The word GO, for instance, is defined by Bailey as 'to walk, move about, etc.'. Johnson distinguishes sixty-seven senses of the word, with illustrations from the Bible, Shakespeare, Locke, Dryden, Swift, and many others) and the wealth of illustrative quotation was the fruit of his own wide reading and tenacious memory. That the work would contain 'a few wild blunders and risible absurdities' Johnson was well aware. Even Boswell admits that his definition of Network ('Anything reticulated or decussated, at equal distances, with interstices between the inter-sections') was quoted with sportive malignity and to-day it is the grim little jokes in the definitions of Oats and Excise and Lexicographer that are remembered by the ordinary reader. Such is the inevitable work of Time, which 'antiquates antiquities and hath an art to make dust of all things'. But Johnson's Dictionary has not come to dust. The late editor-in-chief of the Oxford Dictionary described it as 'a marvellous piece of work to accomplish in eight and a half years' and it remains a battered, but enduring, milestone in the history of English lexicography.

So, in 1755, Johnson became the Great Lexicographer and he had the further satisfaction of being able to add the letters AM (Artiste Magister) after his name on the title-page. But the ground on which he was recommended for an Oxford degree is significant: he had 'very eminently distinguished himself by the publication of a series of essays, excellently calculated to form the manners of the people, and in which the cause of religion and morality is everywhere maintained by the strongest powers of argument and language'. In 1775 the University of Oxford awarded him the higher degree of Doctor of Civil Law. But ten years earlier he had been made LLD (Legum Doctor) by Trinity College, Dublin, and it should not be forgotten that it was an Irish university that first created 'Doctor Johnson'.

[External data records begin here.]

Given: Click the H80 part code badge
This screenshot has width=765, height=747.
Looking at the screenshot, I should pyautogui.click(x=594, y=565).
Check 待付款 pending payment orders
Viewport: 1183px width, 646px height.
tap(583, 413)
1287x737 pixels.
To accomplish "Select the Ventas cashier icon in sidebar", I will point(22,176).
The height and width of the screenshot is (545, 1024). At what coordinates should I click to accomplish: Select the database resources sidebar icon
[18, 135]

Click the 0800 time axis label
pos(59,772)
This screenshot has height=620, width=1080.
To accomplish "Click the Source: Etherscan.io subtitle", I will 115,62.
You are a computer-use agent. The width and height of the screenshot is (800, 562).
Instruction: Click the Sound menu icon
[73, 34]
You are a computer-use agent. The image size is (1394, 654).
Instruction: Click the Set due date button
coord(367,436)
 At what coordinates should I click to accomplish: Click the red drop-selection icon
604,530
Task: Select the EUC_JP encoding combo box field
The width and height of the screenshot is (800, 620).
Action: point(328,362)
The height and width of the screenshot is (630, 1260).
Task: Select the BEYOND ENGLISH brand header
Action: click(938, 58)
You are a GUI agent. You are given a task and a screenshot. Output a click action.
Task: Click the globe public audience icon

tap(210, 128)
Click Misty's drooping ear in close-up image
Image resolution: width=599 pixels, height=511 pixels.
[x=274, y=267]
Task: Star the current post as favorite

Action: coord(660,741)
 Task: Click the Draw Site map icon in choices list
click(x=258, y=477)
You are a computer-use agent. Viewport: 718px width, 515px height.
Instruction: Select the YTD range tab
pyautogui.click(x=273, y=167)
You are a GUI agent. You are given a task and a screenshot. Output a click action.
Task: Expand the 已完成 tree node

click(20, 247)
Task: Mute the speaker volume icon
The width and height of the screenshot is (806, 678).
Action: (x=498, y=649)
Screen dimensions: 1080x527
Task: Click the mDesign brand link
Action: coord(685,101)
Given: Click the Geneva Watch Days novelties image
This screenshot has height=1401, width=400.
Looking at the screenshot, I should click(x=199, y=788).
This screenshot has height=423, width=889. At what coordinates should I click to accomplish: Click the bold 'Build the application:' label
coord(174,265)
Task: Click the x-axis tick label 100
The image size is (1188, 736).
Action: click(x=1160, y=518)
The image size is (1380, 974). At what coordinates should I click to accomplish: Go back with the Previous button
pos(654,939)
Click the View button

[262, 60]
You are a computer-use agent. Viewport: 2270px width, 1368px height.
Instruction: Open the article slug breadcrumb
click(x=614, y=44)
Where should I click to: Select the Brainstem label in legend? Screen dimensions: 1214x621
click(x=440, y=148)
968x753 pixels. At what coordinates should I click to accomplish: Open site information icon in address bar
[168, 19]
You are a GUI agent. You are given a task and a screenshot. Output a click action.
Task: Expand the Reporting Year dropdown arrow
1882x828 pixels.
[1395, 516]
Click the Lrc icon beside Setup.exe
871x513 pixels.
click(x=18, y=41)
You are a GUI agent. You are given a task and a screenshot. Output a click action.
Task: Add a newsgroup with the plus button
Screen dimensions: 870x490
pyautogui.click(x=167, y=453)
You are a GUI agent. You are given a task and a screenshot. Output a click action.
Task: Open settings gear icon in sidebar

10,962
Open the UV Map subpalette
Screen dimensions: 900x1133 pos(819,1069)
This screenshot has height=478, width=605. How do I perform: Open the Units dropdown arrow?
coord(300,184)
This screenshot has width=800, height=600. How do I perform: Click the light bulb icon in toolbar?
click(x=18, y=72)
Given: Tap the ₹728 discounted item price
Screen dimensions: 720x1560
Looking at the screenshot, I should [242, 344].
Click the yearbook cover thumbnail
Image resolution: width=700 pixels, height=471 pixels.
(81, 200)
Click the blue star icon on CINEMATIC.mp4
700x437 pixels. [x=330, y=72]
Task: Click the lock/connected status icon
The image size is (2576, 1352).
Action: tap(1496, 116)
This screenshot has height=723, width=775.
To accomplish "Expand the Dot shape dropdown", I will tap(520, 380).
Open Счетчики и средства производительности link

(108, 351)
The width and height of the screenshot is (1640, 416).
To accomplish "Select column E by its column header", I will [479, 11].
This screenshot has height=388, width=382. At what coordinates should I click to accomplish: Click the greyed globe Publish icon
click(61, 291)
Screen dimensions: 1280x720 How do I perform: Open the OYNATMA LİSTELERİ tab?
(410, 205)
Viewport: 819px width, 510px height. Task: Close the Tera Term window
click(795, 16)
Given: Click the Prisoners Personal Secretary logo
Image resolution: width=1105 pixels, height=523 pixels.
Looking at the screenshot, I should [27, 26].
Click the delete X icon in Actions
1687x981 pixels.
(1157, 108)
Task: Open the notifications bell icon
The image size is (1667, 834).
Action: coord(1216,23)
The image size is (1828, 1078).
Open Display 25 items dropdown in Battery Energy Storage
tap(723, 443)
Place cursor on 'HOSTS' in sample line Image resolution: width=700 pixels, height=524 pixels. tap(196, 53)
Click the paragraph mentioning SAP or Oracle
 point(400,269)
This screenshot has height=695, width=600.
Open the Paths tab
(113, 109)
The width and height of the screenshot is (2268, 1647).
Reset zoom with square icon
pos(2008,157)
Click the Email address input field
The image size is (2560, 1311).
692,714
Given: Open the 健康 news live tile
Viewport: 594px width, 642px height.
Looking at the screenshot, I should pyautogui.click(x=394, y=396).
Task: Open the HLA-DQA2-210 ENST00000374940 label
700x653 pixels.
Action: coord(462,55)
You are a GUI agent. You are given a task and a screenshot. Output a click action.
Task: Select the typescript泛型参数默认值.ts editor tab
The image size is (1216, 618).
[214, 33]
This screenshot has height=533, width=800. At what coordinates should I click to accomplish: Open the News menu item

In the preface to the Dictionary can be found some of the best examples of Johnson's prose:

In this work, when it shall be found that much is omitted, let it not be forgotten that much likewise is performed; and though no book was ever spared out of tenderness to the author, and the world is little solicitous to know whence proceeded the faults of that which it condemns; yet it may gratify curiosity to inform it, that the English Dictionary was written with little assistance of the learned, and without any patronage of the great; not in the soft obscurities of retirement, or under the shelter of academick bowers, but amidst inconvenience and distraction, in sickness and in sorrow.

One of Johnson's principal sorrows had been the death of his wife in 1752, just after the issue of the last Rambler. 'Remember me in your prayers', Johnson wrote to his friend Dr Taylor, 'for vain is the help of man', and while Mrs Johnson in her lifetime may well have provoked a certain measure of domestic irritation by her 'particular preference for cleanliness', there can be no doubt of Johnson's devotion to the memory of his dear Tetty. While the scholastic triumph of the Dictionary in 1755 marked the final stage of Johnson's emergence from hack-work to literary eminence, it was not until 1762 that he was delivered from the labour and anxiety of 'writing for bread'. In that year, to his surprise, he was informed that His Majesty King George was graciously pleased to award him a pension of three hundred pounds a year. Johnson was staggered. Had he not written in 'London' of those whom pensions can incite To vote a patriot black, a courtier white? Had he not defined pension in his Dictionary as 'pay given to a state hireling for treason to his country'? Conscious of all this, Johnson hesitated to accept the honour; but his friends reassured him and, in particular, Lord Bute, the Prime Minister, overcame his scruples by telling him: 'It is not given you for any thing you are to do, but for what you have done'.